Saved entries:
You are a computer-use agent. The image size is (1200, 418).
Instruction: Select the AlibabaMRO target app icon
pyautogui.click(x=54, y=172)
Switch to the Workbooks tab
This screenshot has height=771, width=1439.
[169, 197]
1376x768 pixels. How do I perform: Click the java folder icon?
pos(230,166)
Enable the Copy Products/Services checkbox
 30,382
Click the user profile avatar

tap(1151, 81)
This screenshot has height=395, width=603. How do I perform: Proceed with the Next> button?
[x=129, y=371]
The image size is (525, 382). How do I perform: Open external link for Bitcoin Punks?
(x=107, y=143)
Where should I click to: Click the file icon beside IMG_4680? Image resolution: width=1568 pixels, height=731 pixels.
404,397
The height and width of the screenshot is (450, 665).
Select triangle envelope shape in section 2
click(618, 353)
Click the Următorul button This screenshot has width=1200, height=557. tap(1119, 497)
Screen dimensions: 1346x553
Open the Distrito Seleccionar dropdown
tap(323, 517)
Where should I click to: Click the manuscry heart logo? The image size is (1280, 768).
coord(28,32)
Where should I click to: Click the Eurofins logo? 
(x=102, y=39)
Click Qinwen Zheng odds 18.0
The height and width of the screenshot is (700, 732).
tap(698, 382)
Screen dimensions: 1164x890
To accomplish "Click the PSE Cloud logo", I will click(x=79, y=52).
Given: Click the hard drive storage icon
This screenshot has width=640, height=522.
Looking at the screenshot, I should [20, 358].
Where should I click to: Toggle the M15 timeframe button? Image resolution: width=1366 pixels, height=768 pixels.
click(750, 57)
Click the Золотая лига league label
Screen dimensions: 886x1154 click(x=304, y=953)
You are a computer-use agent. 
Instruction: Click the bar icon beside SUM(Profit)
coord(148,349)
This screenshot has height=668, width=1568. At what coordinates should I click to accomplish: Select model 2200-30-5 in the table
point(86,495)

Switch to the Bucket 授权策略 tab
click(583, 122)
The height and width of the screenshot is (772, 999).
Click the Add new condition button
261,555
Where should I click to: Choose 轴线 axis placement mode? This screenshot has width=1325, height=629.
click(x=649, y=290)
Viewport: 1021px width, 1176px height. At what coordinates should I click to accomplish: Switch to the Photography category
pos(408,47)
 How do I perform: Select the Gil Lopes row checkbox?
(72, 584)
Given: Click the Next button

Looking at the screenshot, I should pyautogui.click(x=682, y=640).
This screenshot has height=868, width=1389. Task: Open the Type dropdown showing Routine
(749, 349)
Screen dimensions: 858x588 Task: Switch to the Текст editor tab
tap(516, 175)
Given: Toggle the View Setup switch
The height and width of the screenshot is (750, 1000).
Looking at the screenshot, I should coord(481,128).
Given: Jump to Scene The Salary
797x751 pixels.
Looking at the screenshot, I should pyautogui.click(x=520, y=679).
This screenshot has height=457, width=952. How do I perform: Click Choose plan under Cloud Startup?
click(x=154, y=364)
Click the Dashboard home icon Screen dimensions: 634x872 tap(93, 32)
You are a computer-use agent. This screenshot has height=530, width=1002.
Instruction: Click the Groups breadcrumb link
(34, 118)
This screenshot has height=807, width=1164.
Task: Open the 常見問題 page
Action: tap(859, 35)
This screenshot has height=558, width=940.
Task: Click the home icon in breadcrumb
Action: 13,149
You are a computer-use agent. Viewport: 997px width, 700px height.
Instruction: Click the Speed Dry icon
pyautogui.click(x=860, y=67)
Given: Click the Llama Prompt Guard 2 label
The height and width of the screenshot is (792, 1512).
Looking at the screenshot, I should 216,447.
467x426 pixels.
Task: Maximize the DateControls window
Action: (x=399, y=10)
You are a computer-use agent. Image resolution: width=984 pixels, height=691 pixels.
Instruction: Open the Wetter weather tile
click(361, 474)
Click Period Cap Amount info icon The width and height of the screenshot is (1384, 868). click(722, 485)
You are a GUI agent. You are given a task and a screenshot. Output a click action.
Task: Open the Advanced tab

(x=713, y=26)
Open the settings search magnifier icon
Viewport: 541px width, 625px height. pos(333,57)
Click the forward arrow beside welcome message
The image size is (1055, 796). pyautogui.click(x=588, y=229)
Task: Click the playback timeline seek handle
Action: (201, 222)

Task requirements:
A verbatim transcription is needed of the lines above, starting at the line with "1376x768 pixels. How" and ending at the line with "The height and width of the screenshot is (450, 665).", both included, and of nothing else.

Result of the exercise:
1376x768 pixels. How do I perform: Click the java folder icon?
pos(230,166)
Enable the Copy Products/Services checkbox
 30,382
Click the user profile avatar

tap(1151, 81)
This screenshot has height=395, width=603. How do I perform: Proceed with the Next> button?
[x=129, y=371]
The image size is (525, 382). How do I perform: Open external link for Bitcoin Punks?
(x=107, y=143)
Where should I click to: Click the file icon beside IMG_4680? Image resolution: width=1568 pixels, height=731 pixels.
404,397
The height and width of the screenshot is (450, 665).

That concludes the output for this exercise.